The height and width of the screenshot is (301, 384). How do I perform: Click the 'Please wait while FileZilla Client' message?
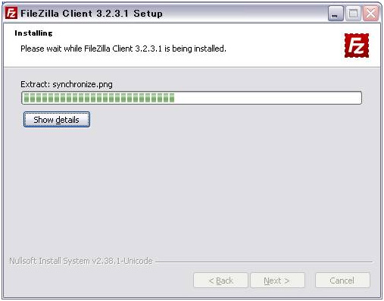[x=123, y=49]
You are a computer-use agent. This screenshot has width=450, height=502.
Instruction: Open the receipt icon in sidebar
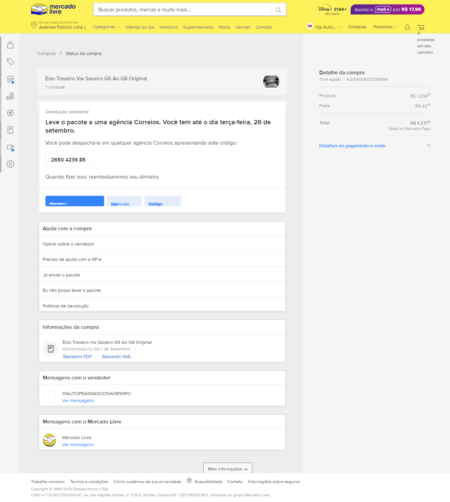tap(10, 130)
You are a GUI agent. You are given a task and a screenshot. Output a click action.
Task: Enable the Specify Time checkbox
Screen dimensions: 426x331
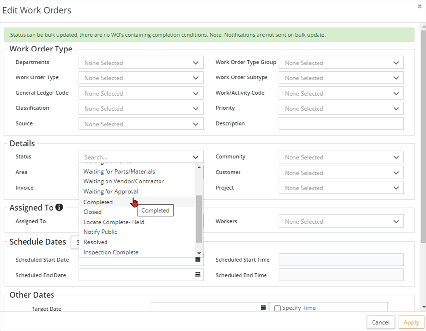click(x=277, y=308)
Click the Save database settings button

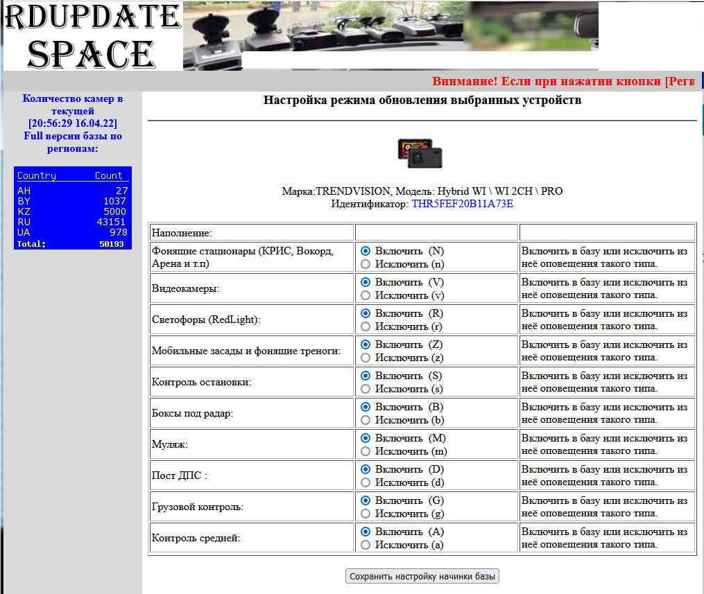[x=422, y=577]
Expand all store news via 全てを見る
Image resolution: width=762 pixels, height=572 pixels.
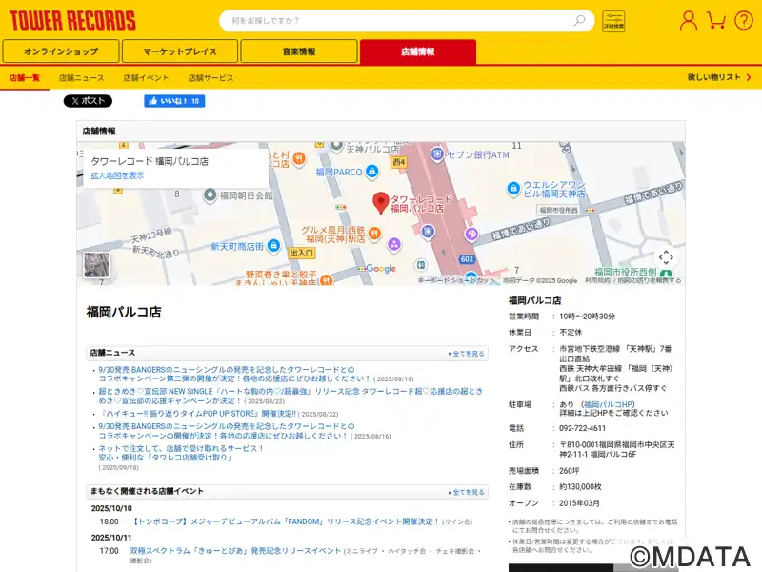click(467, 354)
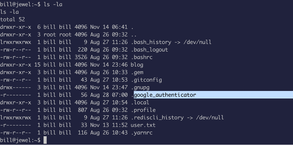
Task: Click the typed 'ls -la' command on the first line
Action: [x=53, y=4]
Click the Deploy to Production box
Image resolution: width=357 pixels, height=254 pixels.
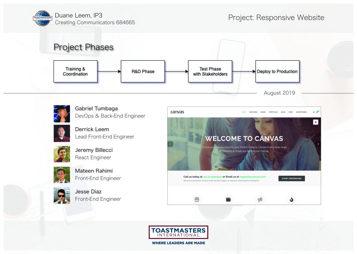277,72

----

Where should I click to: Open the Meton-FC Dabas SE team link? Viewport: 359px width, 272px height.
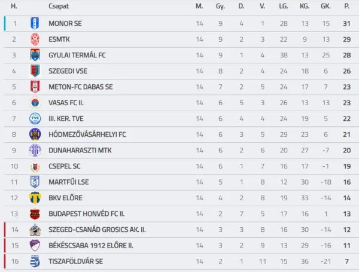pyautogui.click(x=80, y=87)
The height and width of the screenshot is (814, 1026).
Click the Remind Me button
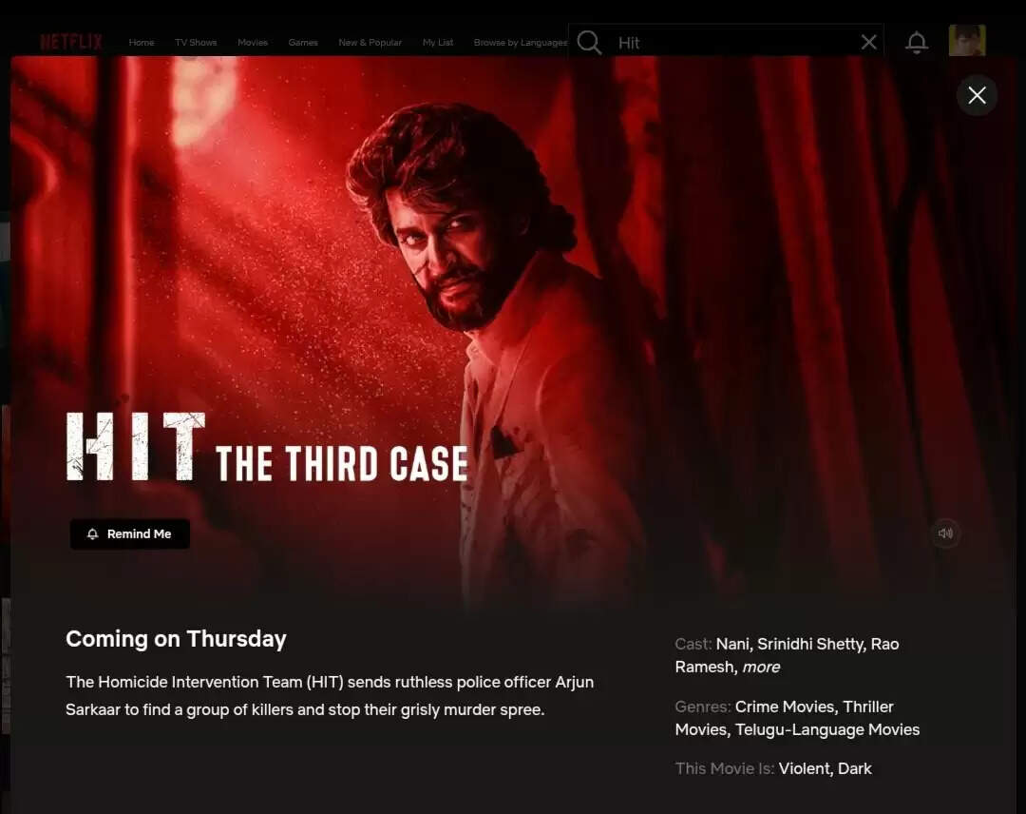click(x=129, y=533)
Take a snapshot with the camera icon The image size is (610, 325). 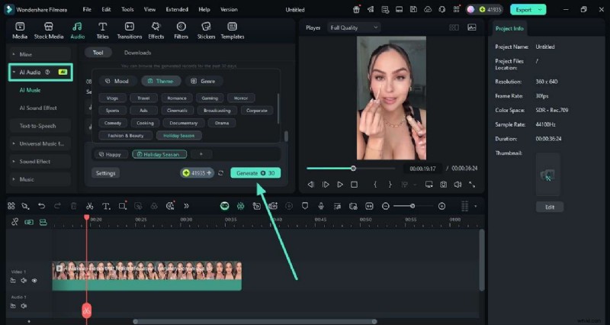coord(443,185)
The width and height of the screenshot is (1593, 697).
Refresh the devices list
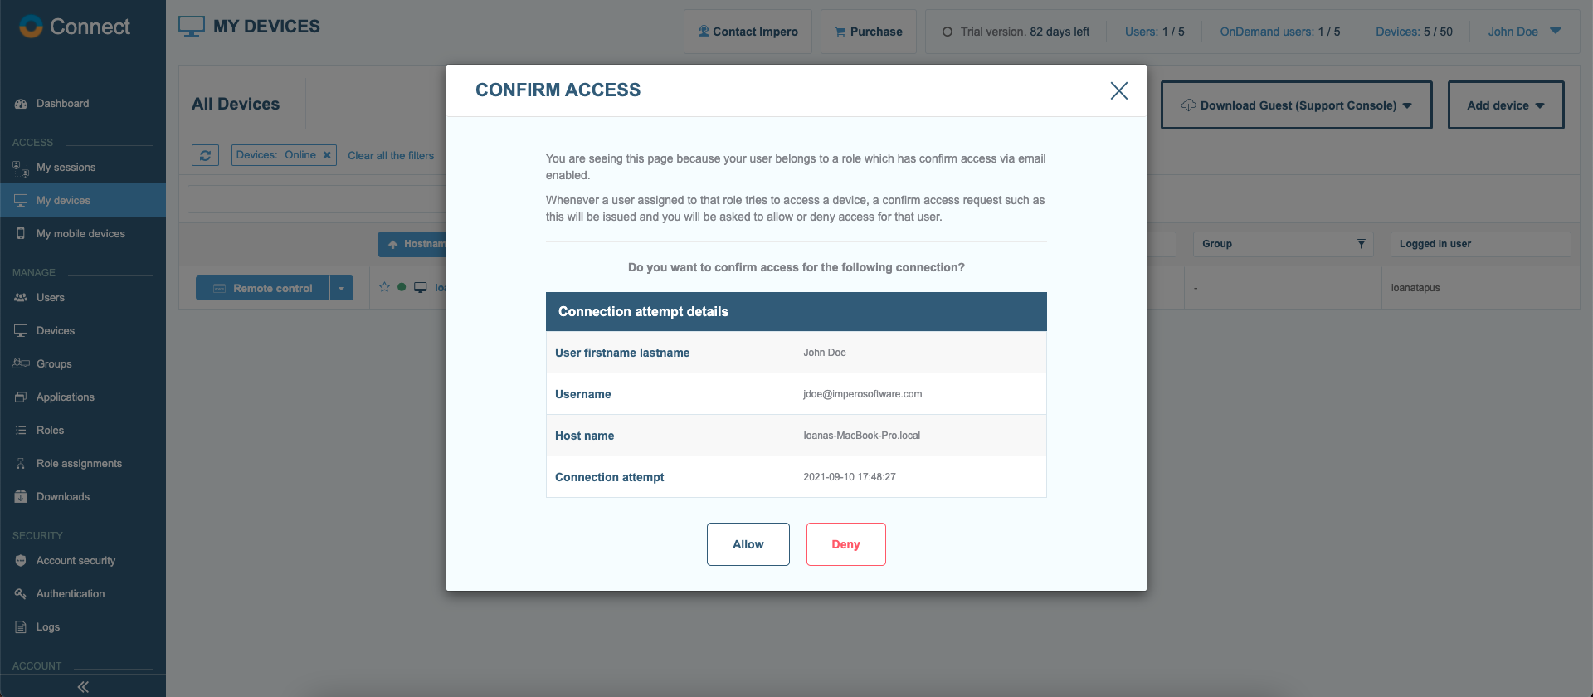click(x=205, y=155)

----

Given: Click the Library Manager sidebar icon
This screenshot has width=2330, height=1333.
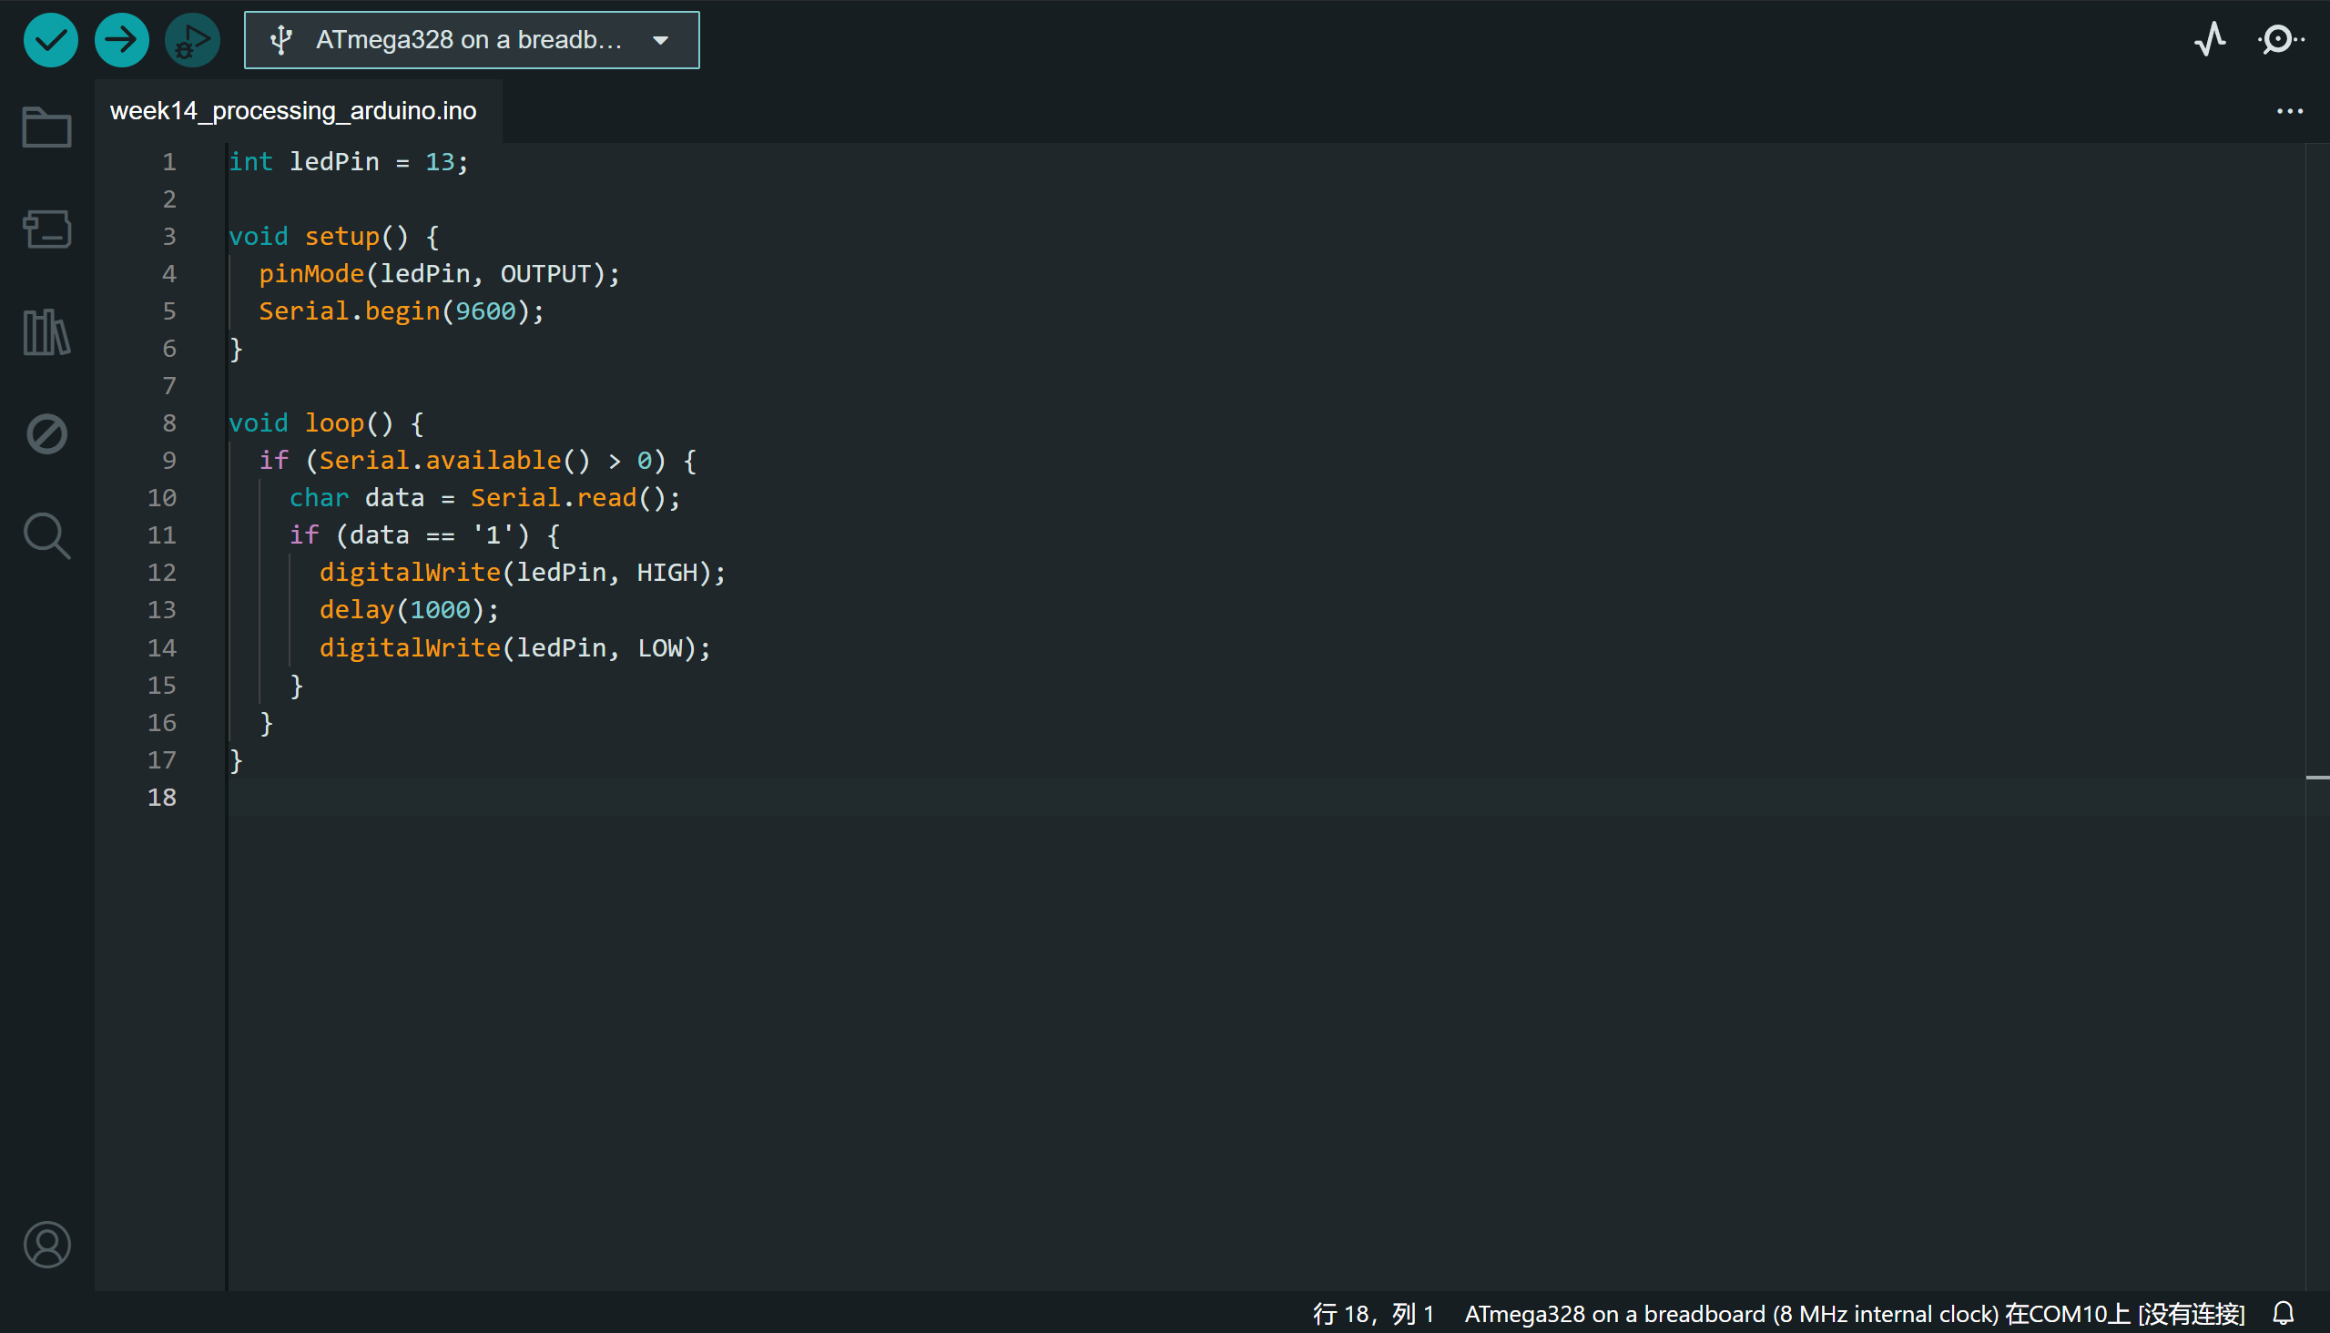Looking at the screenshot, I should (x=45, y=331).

----

→ Problem statement
If a line in the entries above contains "agent", report it.

→ Response box
You are a computer-use agent. This screenshot has width=450, height=502.
You are a GUI agent. You are given a task and a screenshot. Output a click action.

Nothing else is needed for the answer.